The byte selector is mostly equivalent to the HTTP Range: bytes={from}-{to} header with only one byte range.

cnm

select=cnm:{selector}

The cnm selector selects the content based on CNM selectors.

For example, with the following document:

title
	Foo
content
	text
		Bar
	section Baz
		section Quux
			text
				Qwe
		text
			Asd
		list
			text
				Zxc
			section 123
				text
					Test

The following selectors can be performed:

select=cnm:/Baz/Quux
content
	section Baz
		section Quux
			text
				Qwe
select=cnm:!#Baz
content
	section Baz
		section Quux
		text 
			Asd
		list
			text
				Zxc
			section 123
select=cnm:!
title
	Foo
content
	text
		Bar
	section Baz
select=cnm:!/
content
	text
		Bar
	section Baz

info

select=info:

The info selector selects the information about the provided path. It takes no query string; if any is provided, it causes an error reason=invalid.

The response body (not header) should contain the CNP header that would have been used to answer this request without the selector. That header line should include all information, including the length parameter, if applicable.

The info selector replaces HTTP HEAD requests. This way, a CNP response can be understood on its own without requiring the request as context.
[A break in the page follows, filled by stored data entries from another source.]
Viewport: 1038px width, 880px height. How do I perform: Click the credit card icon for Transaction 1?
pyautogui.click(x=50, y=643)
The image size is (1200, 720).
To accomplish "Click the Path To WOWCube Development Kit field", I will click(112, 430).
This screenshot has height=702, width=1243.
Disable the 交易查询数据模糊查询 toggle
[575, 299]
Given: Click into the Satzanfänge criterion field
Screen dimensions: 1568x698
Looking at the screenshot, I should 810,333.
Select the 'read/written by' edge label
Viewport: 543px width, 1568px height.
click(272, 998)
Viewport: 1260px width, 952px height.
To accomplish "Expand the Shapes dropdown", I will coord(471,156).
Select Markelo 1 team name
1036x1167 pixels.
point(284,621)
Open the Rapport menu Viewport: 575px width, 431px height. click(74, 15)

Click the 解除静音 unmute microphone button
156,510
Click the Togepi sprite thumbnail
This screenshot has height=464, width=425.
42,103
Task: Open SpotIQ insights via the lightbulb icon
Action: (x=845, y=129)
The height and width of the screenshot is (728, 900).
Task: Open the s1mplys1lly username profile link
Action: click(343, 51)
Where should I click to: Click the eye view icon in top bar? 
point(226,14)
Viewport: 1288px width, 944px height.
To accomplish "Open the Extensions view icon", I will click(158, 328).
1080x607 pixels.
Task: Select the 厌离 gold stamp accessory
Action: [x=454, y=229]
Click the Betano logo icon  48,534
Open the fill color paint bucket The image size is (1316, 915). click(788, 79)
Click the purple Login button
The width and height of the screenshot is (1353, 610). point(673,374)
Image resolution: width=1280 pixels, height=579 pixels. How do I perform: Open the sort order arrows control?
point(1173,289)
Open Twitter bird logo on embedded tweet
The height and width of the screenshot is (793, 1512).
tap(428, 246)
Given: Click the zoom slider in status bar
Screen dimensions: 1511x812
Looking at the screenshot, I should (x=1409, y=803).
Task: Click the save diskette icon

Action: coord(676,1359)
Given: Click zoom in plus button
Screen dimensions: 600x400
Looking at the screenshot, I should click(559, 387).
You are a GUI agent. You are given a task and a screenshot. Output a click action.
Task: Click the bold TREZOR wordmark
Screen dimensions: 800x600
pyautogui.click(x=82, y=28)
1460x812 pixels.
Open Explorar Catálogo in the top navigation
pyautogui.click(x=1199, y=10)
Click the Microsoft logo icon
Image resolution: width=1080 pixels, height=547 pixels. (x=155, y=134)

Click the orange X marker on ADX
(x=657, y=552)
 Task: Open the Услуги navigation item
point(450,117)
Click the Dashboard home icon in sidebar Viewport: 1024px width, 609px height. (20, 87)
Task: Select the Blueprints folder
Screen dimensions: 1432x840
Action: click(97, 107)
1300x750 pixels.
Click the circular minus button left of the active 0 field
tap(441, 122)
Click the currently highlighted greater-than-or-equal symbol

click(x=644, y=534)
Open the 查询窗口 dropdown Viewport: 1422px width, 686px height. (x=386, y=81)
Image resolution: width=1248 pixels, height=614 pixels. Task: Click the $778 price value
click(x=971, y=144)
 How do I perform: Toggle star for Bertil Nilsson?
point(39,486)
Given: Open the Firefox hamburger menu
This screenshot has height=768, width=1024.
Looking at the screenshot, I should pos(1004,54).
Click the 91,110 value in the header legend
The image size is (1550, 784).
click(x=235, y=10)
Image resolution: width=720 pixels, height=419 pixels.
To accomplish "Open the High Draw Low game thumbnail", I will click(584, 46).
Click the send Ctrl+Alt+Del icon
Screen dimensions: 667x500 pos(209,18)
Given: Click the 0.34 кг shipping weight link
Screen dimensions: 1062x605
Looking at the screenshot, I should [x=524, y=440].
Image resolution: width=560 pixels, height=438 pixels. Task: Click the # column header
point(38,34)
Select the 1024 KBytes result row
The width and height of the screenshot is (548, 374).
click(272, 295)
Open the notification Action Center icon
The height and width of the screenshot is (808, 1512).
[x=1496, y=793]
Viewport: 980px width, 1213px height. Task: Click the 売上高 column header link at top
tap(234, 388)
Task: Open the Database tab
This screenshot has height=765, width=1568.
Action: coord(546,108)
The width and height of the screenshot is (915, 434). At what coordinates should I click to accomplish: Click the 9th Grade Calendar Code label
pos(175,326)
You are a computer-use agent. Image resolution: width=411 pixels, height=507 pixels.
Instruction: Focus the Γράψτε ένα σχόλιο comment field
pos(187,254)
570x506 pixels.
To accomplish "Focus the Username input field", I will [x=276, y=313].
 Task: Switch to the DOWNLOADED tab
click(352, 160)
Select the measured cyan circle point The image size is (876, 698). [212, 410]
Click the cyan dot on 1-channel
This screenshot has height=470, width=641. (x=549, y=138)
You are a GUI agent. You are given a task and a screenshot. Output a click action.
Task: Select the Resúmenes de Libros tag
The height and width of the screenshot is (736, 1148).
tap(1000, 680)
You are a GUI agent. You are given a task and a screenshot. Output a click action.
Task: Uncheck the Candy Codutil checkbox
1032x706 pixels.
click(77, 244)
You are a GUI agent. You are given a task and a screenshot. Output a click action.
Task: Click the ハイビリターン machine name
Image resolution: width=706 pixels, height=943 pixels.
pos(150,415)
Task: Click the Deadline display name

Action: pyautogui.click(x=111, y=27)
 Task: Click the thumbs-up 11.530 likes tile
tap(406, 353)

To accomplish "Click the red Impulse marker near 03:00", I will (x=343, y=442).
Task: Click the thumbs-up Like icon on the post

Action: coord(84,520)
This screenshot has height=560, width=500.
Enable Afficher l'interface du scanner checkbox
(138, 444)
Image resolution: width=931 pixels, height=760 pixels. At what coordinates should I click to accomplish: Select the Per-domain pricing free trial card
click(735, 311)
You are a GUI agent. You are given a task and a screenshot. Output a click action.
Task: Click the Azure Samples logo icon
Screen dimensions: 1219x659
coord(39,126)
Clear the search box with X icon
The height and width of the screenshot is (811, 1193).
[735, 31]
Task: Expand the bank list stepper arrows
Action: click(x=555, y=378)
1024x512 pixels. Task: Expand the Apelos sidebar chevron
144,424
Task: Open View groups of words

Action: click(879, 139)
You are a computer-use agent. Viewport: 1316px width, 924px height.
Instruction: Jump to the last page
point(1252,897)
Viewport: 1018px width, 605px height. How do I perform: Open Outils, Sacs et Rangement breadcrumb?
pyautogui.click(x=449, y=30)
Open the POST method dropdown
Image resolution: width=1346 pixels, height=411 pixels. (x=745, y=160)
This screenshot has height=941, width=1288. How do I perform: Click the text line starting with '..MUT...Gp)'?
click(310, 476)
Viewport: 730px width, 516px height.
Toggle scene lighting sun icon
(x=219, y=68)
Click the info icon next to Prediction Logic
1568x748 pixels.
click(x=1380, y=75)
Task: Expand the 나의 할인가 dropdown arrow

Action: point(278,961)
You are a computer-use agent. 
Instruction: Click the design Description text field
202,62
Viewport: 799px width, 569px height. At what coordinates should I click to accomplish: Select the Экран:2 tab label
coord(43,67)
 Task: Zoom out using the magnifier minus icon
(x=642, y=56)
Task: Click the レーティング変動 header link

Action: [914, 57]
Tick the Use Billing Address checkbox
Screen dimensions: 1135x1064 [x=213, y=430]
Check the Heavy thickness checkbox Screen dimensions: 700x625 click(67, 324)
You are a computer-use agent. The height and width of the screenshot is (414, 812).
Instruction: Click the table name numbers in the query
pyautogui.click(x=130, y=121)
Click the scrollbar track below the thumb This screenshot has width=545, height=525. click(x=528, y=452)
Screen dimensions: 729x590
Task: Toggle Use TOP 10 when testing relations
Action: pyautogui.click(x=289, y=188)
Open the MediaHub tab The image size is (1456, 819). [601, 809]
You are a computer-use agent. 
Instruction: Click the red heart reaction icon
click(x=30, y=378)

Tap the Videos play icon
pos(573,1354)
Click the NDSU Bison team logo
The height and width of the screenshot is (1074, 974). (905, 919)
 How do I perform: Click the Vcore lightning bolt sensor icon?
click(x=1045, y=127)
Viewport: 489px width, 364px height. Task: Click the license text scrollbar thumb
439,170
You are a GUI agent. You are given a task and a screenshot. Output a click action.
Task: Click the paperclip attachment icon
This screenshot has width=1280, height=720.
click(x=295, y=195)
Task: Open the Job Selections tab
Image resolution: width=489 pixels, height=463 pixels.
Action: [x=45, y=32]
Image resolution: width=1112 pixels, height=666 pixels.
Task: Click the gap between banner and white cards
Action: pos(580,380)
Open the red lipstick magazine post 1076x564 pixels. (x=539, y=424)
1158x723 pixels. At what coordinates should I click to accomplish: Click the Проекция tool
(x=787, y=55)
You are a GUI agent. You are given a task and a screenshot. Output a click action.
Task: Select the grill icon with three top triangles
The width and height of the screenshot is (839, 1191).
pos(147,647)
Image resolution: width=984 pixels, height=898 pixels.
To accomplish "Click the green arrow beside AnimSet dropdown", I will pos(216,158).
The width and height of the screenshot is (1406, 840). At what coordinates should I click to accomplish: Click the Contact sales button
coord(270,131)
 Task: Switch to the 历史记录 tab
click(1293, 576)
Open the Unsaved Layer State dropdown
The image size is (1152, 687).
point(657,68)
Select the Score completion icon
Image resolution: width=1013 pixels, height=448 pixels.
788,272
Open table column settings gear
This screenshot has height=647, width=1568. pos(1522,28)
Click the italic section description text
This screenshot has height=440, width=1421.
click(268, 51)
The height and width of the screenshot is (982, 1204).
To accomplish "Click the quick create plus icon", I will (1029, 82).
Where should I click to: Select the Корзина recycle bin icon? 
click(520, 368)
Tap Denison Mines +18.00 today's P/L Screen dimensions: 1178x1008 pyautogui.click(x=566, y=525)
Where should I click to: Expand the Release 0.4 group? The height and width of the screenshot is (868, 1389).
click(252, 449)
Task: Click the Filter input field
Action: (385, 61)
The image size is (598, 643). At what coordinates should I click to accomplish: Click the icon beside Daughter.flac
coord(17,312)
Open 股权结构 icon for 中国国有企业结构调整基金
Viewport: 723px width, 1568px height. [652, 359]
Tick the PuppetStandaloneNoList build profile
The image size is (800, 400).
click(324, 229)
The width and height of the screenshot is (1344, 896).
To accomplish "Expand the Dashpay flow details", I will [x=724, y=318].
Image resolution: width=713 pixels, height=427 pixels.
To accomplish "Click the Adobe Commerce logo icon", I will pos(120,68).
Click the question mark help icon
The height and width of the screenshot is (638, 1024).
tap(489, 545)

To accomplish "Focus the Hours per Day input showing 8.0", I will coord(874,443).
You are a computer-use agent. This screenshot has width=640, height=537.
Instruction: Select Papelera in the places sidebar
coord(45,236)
If the info header had been provided as the response header, the length parameter would not match the actual body length (of zero) and would have to be handled specially.

Other selectors

Other selectors can also be defined later.

Some ideas:

  • options: similar to HTTP OPTIONS request, but instead lists supported features for specified path (e.g. available selectors).

  • time: select a timespan in e.g. video or audio content (could replace byte range requests for seeking streaming videos).

  • css or xpath: select parts of HTML documents.

  • line: select a line (or line range) in a text document or source code.

  • language: choose the language of the document (content negotiation); possible problem is that it can't be combined with other selectors.

  • type: content type negotiation, useful for APIs.